Monday, 20 April 2015

Google fixes comment cloning

A pair of security researchers from Egypt recently found an intriguing comment authentication bug on YouTube.

This bug was very much like the recent holes we`ve written about, in Facebook and YouTube, by means of which a crook could remove someone else`s images or videos.

Except that this time, instead of deleting other people`s data, Ahmed Aboul-Ela and Ibrahim M. El-Sayed figured out how to clone it!

You could `borrow` other people`s approvals and positive reviews so that it looked as though they were promoting your videos, too.

How it worked

Simply put, this is how the phoney-comment workflow starts:
Turn on `Hold comments for review` on your own YouTube channel.
Wait for a comment to arrive, and go in and approve it.
Sniff and record the HTTP data from that approval operation.

At this point, you may be thinking, `But Google insists on HTTPS for security, so how do you sniff the encrypted data out of the approval request?`

The answer is that you`re not trying to eavesdrop someone else`s conversation with YouTube.

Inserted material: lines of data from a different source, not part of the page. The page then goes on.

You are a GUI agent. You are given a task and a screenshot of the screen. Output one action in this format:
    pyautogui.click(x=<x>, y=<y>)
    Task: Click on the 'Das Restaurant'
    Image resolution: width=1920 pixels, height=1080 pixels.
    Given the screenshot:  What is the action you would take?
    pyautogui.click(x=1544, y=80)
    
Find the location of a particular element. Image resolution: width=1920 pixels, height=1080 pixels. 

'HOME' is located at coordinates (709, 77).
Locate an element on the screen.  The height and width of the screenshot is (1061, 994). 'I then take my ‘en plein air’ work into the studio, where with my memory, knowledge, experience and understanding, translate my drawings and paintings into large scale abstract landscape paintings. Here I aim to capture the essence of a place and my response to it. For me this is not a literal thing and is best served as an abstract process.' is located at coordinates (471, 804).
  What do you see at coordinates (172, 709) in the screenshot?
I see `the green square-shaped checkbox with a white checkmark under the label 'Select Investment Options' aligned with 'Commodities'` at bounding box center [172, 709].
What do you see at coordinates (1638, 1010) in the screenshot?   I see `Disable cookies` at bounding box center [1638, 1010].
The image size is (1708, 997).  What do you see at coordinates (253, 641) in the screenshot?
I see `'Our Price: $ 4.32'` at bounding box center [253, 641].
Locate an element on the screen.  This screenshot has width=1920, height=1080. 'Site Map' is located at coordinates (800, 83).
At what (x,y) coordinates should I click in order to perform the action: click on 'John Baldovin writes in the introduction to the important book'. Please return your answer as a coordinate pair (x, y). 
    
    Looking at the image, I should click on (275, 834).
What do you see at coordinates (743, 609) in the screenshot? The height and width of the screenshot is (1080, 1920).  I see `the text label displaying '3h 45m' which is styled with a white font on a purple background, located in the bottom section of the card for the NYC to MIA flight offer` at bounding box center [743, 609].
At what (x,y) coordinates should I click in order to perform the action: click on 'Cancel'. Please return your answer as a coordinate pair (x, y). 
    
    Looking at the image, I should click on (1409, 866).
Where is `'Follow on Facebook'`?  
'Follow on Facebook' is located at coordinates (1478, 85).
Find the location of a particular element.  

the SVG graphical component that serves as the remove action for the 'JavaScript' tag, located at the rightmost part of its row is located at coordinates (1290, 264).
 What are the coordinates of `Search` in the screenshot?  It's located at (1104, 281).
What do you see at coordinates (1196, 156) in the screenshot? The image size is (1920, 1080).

You`ve logged in yourself, and you`re carrying out a perfectly normal transaction inside your own browser, on your own computer.

Both your browser and your computer are entirely under your control, so you can easily capture and decrypt your own traffic, or log the data right inside the browser itself before it`s encrypted for transmission.

Now comes the switcheroo:
Change the comment identifier in the approval request to match someone else`s comment on someone else`s channel.
Keep your own video ID in the request, and keep your own authentication token. (That`s the session data that proves you`re already logged in.)

Bingo: the other person`s comment now appears under your video.

The comment doesn`t get moved from the original channel to yours, and the owner of the original comment doesn`t receive a notification.

As far as they`re concerned, nothing has gone wrong: they still have exactly the same `comment love` as they had before.

But if you`ve chosen an upbeat comment – one left by an influential celebrity, for example – that is generic enough to apply to your video
So, by choosing carefully, you could clone any number of influential, positive remarks and thereby greatly enhance the apparent popularity of your own video.

In the Google ecosystem, that could mean a significant, and dishonest, boost in ad revenue.

Additionally, as the bug-finders suggest, you could also use this bug to attack particular users, for example to make them look bad, or to imply they hold opinions they do not.

Imagine that your victims had commented positively on various videos supporting a cause of which they approved, or had argued in favour of an issue they supported.

You could publish a negagive or inflammatory video that took a contrary position, and make it look as though they approved of your video, too.